Lions Gate Entertainment confirmed Monday it is developing theme park rides and other attractions based on the “Hunger Games,” “Step Up” and “Divergent” movie franchises, along with others in the studio’s portfolio.

If you’re familiar with the “Hunger Games,” you know the stories are about children forced to fight each other to the death. How will that translate to a theme-park ride? 

“I think it would be quite challenging,” said Phil Hettema, founder of The Hettema Group, a firm that designs themed attractions. He worked for Disney and Universal Studios for years.  

“In bringing an intellectual property to life, you need to check the boxes of all of the things that people are most familiar with in that franchise,” he said.

Leave something out, and fans could be disappointed. Fortunately there are plenty of family-friendly themes in the “Hunger Games” stories, like loyalty and skill, Hettema said.

“The ‘killing of children’ box could remain unchecked,” he said.

Movie studios are clamoring to cash in on their intellectual property around the world. There is a Warner Bros. park in Spain with a “Superman” roller coaster.

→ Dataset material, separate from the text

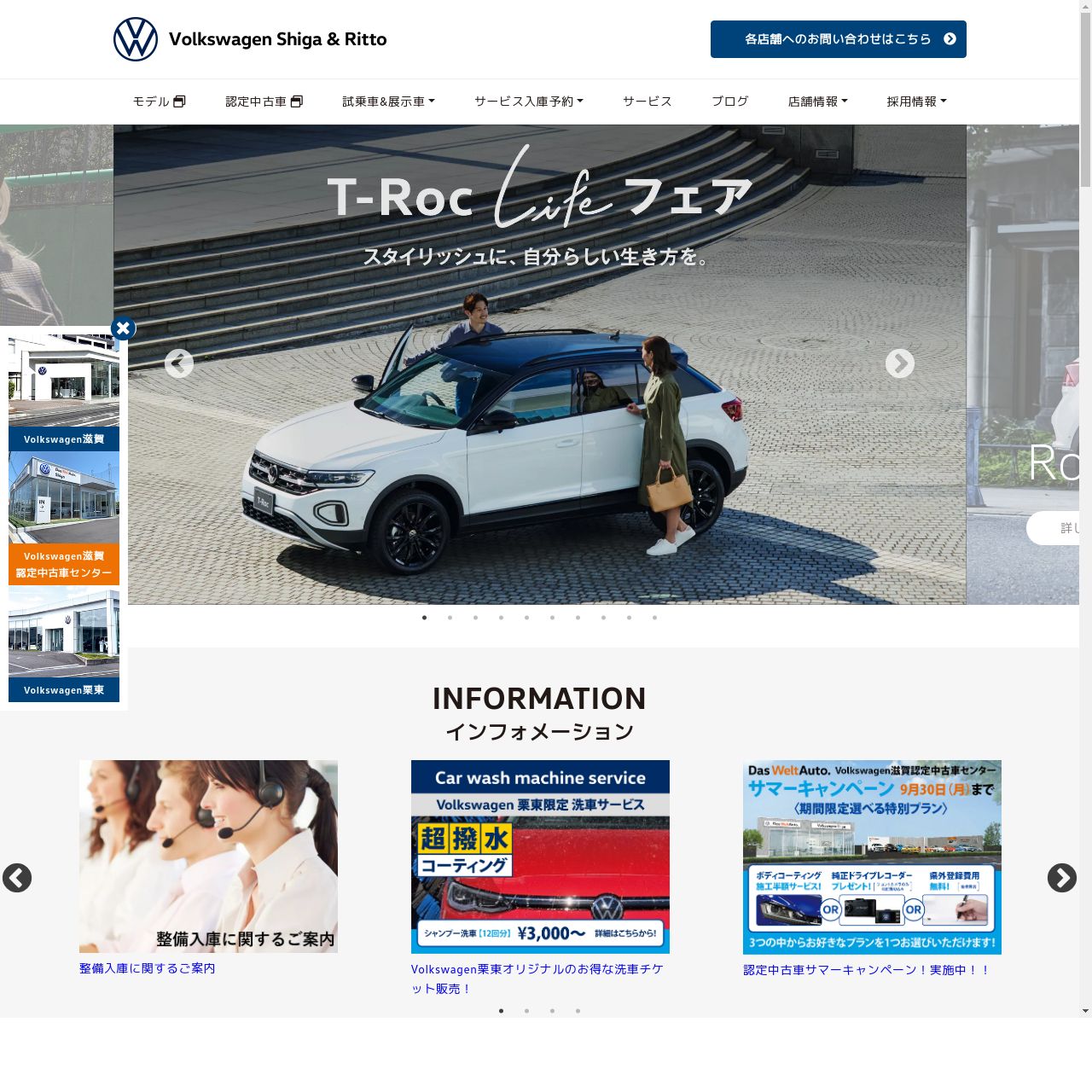Select Volkswagen栗東 store thumbnail
Image resolution: width=1092 pixels, height=1092 pixels.
tap(64, 644)
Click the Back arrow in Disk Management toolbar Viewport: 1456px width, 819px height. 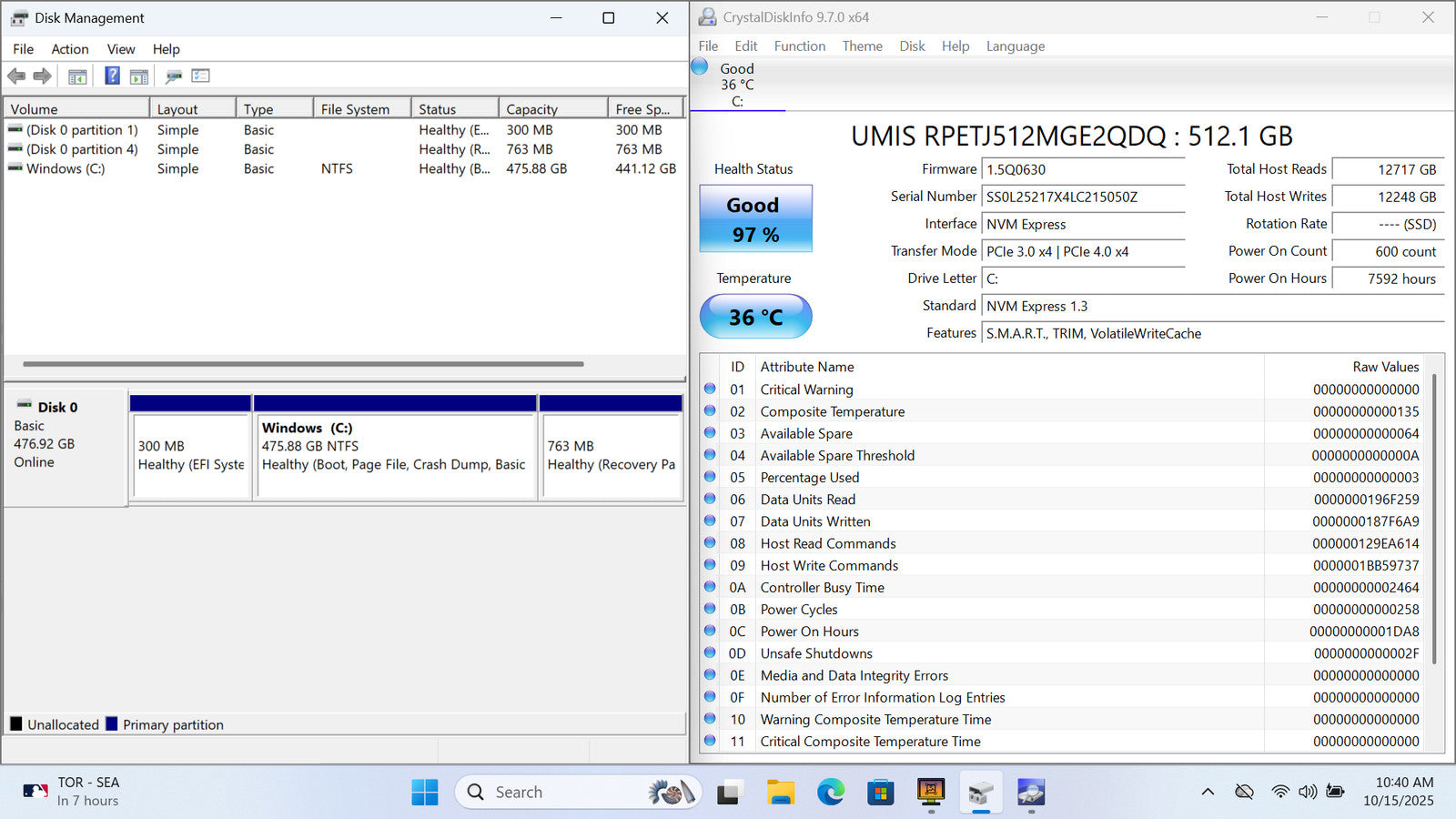(16, 76)

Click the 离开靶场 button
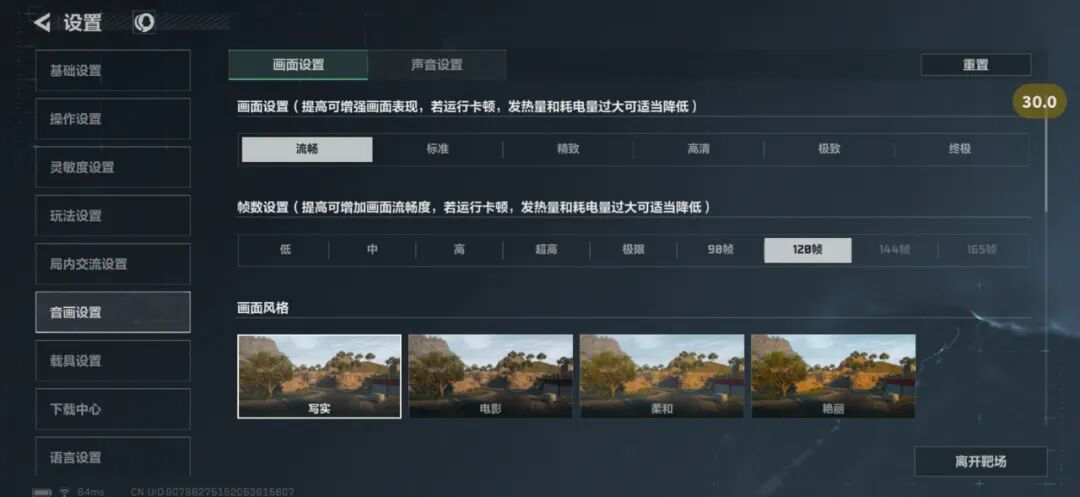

Twentieth Century Fox has a new one coming in Malaysia, with attractions based on movies like “Ice Age” and “Planet of the Apes.” Lionsgate is partnering with theme parks in Dubai and near Atlanta, and an “immersive entertainment center” near Macau.

Parks themselves bring in billions of dollars in revenue worldwide, but there is a bigger payoff, said David Cobb with the design firm Thinkwell Group.

“Positive word of mouth, knowing that the brand lives on beyond the movies that you saw — there’s all sorts of reasons for brands to look at the real world as a place for these heretofore ephemeral brands to live,” Cobb said. 

That is, if the attractions are done well, said Bob Rogers with BRC Imagination Arts.

“A lot of the studios — at least on their first pass — just think that by licensing their name and their logo and their characters, that causes an attraction,” he said. “Just because you have the characters doesn’t mean you have the ride.”